An incalculable number of currents, comparatively recent, which have descended from the peak, or have issued from its flanks, form irregular furrows, which run along the more ancient masses, and lose themselves in the sea to the west and north. Among these currents more than eighty craters are scattered, and augment with their ruins the confusion which prevails throughout.
The crater can alone be reached by descending down three chasms. Its sides are absolutely precipitous within, and are most elevated toward the north. Its form is elliptical; its circumference about twelve hundred feet; and its depth according to Cordier, one hundred and ten feet. Humboldt, however, estimates it at not more than from forty to sixty feet. The sides are, agreeably to the former of these observers, formed of an earth of snowy whiteness, resulting from the decomposition of the blackest and hardest vitreous porphyritic lava. All the rest is solid, and the lowest part occupied by blocks, which have fallen down from the sides. These solid parts are covered with shining crystals of sulphur, of a rhomboidal and octahedral figure, some of which are nearly an inch high, and are, perhaps, the finest specimens of native volcanic sulphur yet known. Vapors issue in abundance from among these blocks, and from an infinity of fissures which preserve a very intense heat. These vapors consist solely of sulphur and water, perfectly insipid. Beside the incrustations of sulphur, opal, in thin plates, is formed with great celerity. Humboldt regards the peak of Teneriffe as an enormous basaltic mountain, resting upon a dense secondary calcareous stone.

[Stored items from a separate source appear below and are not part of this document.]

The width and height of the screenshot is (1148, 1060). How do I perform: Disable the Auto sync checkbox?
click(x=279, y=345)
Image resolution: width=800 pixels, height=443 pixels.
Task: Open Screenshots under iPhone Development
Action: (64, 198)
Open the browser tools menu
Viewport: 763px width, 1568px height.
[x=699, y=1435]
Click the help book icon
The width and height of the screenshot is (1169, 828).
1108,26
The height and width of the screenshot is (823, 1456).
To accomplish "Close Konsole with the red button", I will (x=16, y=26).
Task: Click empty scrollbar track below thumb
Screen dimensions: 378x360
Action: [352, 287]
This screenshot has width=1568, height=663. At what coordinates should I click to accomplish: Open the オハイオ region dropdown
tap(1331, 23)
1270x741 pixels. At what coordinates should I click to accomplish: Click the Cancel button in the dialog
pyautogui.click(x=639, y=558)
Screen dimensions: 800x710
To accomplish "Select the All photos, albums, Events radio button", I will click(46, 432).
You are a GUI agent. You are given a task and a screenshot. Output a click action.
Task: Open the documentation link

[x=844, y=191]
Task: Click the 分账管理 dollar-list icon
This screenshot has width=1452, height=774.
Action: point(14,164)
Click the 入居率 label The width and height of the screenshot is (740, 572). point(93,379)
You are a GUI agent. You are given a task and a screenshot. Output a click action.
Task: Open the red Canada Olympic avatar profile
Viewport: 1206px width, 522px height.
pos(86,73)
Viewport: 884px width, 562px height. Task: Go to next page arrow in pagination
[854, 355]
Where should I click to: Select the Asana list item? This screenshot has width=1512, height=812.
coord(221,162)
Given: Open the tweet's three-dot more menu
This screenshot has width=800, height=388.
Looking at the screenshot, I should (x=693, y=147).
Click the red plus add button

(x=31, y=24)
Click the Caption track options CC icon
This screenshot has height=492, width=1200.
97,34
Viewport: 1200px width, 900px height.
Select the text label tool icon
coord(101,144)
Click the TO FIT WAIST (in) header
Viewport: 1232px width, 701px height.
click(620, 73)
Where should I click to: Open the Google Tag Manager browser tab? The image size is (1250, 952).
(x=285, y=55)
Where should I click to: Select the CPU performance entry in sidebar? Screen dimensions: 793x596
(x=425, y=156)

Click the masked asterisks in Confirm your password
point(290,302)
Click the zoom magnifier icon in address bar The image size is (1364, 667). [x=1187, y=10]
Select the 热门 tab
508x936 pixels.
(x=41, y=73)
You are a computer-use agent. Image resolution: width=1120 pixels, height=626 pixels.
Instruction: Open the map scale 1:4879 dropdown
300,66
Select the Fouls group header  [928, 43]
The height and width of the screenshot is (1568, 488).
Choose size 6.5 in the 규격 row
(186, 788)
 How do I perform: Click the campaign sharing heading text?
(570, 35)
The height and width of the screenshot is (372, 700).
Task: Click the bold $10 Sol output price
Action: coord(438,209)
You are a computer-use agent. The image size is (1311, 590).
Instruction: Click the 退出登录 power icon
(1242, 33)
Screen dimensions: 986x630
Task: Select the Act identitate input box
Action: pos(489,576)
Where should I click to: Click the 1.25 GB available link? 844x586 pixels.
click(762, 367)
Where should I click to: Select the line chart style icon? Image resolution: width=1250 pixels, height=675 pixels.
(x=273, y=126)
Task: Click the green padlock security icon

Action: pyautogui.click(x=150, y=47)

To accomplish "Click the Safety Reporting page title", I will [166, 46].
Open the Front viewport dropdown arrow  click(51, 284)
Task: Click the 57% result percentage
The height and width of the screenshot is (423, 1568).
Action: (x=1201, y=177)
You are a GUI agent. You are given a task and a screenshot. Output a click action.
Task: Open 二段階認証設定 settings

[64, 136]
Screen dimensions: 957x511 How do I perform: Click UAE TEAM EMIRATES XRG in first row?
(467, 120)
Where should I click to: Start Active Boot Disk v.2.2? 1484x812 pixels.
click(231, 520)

Various travelers have asserted, that the cold is intensely keen on the summit of the peak; that respiration is difficult; and that, particularly, spirituous liquors lose all their strength; which latter circumstance they ascribe to the spirit being more or less exposed to the sulphureous fumes exhaled from the crater. Cordier, and several other accurate observers, declare, however, that neither the smell nor the strength of liquids appeared, at this elevation, to be in the least degree impaired; and that volatile alkali, ether, and spirit of wine, possessed their usual pungency. They add, that the cold is very supportable; and that neither the aqueous sulphureous vapors, nor the rarity of the air, render breathing difficult.
We extract the following interesting particulars from Humboldt’s account of his visit to Teneriffe.
“Toward three in the morning, by the sombrous light of a few fir torches, we began our expedition for the summit of the Piton. We scaled the volcano on the north-east, where the declivities are extremely steep; and came, after two hours’ toil, to a small plain, which on account of its isolated situation, bears the name of Alta Vista. It is the station also of the Neveros, those natives whose occupation it is to collect ice and snow, which they sell in the neighboring towns. Their mules, better practiced in climbing mountains than those hired by travelers, reach Alta Vista, and the Neveros are obliged to transport the snow to this place on their backs. Above this point the Malpays begins; a term by which is designated here, as well as in Mexico, Peru, and every other country subject to volcanoes, a ground destitute of vegetable mold, and covered with fragments of lavas.
“We observed, during the twilight, a phenomenon which is not unusual on high mountains, but which the position of the volcano we were scaling rendered very striking. A layer of white and fleecy clouds concealed from us the sight of the ocean, and the lower region of the island. This layer did not appear above sixteen hundred yards high; the clouds were so uniformly spread, and kept so perfect a level, that they wore the appearance of a vast plain covered with snow. The colossal pyramid of the peak, the volcanic summits of Lanzerota, of Fortaventura, and the isle of Palma, were like rocks amidst this vast sea of vapors, and their black tints were in fine contrast with the whiteness of the clouds.”
By an astronomical observation, made at the above elevation at sunrise, it was ascertained that the true horizon, that is, a part of the sea, was distant one hundred and thirty miles. Our traveler proceeds thus:
“We had yet to scale the steepest part of the mountain, the Piton, which forms the summit. The slope of this small cone, covered with volcanic ashes, and fragments of pumice-stone, is so steep, that it would have been almost impossible to reach the top, had we not ascended by an old current of lava, the wrecks of which have resisted the ravages of time. These wrecks form a wall of scorious rocks, which stretches itself into the midst of the loose ashes. We ascended the Piton by grasping these half-decomposed scoriæ, the sharp edges of which remained often in our hands. We employed nearly half an hour to scale a hill, the perpendicular hight of which does not exceed five hundred feet.
“When we gained the summit of the Piton, we were surprised to find scarcely room enough to seat ourselves conveniently. The west wind blew with such violence that we could scarcely stand. It was eight in the morning, and we were frozen with cold, though the thermometer kept a little above the freezing point.
“The wall, which surrounds the crater like a parapet, is so high, that it would be impossible to reach the Caldera, if on the eastern side there was not a breach, which seems to have been the effect of a flowing of very old lava. We descended through this breach toward the bottom of the tunnel, the figure of which is elliptical. The greatest breadth of the mouth appeared to us to be three hundred feet, the smallest two hundred feet.